La semaine dernière, le Secrétariat d’Euromesco publiait un rapport intitulé «Putting the Mediterranean Union in perspectives» (1) reprenant les différentes perspectives de l’Europe du Sud (chapitre de Roberto Aliboni), de l’Allemagne (Tobias Shumacher), du Maghreb (Ahmed Driss) et d’Israel (Alfred Tovias). Les chapitres sur la Turquie et le Mashrek sont en cours de rédaction.

Tobias Schumacher, responsable du Programme de recherche et d’information auprès d’EuroMeSCo, a répondu à nos questions, en engageant que lui-meme, tout en reprenant les grandes lignes de ce rapport.
Les réactions négatives à l’Union Méditerranéenne semblent venir, en premier lieu, «du style Sarkozy». Vous expliquez par exemple qu’Angela Merkel est irritée par cette modalité unilatérale que la France a adopté pour ce projet…Comment définiriez–vous ce «style»?
Sarkozy a adopté un “style bulldozer” qui se fonde sur l’idée que la France devrait redevenir forte sur la scène internationale et recouvrir son rôle de façon unilatérale. La question n’a même pas été débattue au Conseil européen. Il l’a présentée tout seul, en particulier au Maghreb et en Egypte. Les Européens sentent qu’ils n’ont pas été pris en considération. Ces ambitions unilatérales peuvent miner les relations entre les pays de l’U.E qui sont en train d’évoluer. Pour les Allemands, depuis le traité de l’Elysée -l’alliance franco-allemande- les questions européennes sont pré-discutées. Mais dans ce cas, ils n’ont pas été consultés.

La politique étrangère de la France s’est toujours focalisée sur un “retour” de la puissance française sur la scène internationale…Quelle est donc la différence avec l’UM?
Par rapport aux précédents présidents, Sarkozy a une façon de vouloir restaurer la grandeur de la France dans la sphère internationale qui est à la fois plus sérieuse et plus visible.

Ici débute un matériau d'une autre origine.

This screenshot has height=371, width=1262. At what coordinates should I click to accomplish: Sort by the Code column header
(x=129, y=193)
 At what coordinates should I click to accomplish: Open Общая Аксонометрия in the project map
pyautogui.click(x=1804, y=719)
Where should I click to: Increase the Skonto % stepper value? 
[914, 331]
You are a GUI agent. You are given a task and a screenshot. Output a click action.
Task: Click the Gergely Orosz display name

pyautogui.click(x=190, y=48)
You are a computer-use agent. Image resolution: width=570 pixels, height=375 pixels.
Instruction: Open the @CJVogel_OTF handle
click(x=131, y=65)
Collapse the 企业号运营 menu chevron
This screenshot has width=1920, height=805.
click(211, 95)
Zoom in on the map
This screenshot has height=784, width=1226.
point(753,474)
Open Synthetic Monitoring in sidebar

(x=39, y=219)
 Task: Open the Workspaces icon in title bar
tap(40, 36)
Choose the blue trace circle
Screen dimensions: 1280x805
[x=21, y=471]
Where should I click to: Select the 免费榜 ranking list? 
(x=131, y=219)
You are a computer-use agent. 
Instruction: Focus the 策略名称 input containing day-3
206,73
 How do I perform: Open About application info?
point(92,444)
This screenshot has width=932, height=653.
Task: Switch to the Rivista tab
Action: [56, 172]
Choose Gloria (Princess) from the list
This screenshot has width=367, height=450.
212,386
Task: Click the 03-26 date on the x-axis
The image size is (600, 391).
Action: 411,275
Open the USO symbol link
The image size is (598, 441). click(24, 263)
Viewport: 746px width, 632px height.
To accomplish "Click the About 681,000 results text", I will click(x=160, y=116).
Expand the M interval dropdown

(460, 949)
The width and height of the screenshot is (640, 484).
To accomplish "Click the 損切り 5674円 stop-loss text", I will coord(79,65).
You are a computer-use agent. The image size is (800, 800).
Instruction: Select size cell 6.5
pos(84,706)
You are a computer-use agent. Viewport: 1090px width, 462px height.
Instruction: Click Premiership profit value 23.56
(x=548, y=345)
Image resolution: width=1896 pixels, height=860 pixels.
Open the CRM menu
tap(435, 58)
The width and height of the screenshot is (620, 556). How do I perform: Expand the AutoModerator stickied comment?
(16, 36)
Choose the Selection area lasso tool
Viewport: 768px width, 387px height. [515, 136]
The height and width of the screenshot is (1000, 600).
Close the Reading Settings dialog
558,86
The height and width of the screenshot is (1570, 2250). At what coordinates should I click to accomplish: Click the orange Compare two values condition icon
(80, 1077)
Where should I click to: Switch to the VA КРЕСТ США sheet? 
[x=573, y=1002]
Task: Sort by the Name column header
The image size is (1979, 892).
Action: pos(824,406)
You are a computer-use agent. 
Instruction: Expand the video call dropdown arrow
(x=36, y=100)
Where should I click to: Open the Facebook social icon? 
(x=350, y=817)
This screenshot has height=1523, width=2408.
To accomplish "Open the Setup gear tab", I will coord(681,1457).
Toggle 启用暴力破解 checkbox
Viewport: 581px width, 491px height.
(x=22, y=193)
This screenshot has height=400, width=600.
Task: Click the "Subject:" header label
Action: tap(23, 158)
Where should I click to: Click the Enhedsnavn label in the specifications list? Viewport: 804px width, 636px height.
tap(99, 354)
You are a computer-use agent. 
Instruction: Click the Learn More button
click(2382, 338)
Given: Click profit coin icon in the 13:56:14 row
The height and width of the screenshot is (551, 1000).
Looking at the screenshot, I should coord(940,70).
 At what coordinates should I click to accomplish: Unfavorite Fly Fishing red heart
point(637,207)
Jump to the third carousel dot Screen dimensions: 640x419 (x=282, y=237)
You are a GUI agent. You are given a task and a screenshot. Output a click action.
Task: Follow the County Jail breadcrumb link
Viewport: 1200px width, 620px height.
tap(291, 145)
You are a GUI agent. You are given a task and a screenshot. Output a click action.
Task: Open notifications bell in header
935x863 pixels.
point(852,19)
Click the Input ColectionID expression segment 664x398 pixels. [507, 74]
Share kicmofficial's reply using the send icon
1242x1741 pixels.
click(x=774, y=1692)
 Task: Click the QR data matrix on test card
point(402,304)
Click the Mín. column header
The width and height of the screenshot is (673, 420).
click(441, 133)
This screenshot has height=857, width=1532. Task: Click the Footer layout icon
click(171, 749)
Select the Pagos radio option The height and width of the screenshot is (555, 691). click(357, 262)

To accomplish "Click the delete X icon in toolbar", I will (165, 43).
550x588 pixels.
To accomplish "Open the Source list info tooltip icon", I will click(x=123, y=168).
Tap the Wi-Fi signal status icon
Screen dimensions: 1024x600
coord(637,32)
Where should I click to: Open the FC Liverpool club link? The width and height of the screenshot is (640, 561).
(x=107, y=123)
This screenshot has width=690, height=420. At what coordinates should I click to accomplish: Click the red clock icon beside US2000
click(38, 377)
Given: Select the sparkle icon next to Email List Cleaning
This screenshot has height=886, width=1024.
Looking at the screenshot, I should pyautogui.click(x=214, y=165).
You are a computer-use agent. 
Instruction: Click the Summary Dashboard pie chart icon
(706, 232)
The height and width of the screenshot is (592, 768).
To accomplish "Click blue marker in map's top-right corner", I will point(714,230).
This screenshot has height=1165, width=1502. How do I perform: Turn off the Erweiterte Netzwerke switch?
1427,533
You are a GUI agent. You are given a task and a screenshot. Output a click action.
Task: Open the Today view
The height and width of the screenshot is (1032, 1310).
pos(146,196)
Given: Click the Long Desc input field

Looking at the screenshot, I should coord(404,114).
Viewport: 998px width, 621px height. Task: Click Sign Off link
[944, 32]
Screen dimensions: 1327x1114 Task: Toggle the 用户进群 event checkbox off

Je parlerai d’ailleurs d’un changement révolutionnaire de la politique étrangère française. Par exemple, la France reconsidérant sa participation à l’Otan. Ceci était impensable auparavant….

La politique de voisinage, l’Union Méditerranéenne et l’Union pour la Méditerranée: C’est à s’y perdre…Comment situer « la nouvelle » proposition du président français? Y a t-il fracture entre ces projets et les anciennes politiques européennes dans la région?
En bref, je dirai que l’Union Méditerranéenne est un projet vide de contenu. Il n’apporte aucune valeur ajoutée. Le dernier rapport de la Commission précise l’ampleur du projet et parle de l’infrastructure, de l’environnement énergétique, de protection... Tout était déjà là. Nous n’avions donc pas besoin d’une nouvelle structure.
Tobias Schumacher




Tobias Schumacher


Revenons
au “Bloc” européen. Y a-t-il une vraie division entre le « groupe de
l’Olive » (2) et les pays du nord de l’Europe qui privilégient les
contacts avec leurs voisins européens?

Au moment de la
conférence de Barcelone, cette division était encore plus importante
qu’elle ne l’est aujourd’hui. Par exemple, les Espagnols avaient menacé
alors de boycotter le processus d’élargissement si la conférence de
Barcelone n’avait pas lieu. Quand Sarkozy a proposé l’Union
Méditerranéenne au Conseil de l’Europe, les Polonais ont répondu qu’ils
travaillaient sur une proposition semblable pour l’Europe de l’Est...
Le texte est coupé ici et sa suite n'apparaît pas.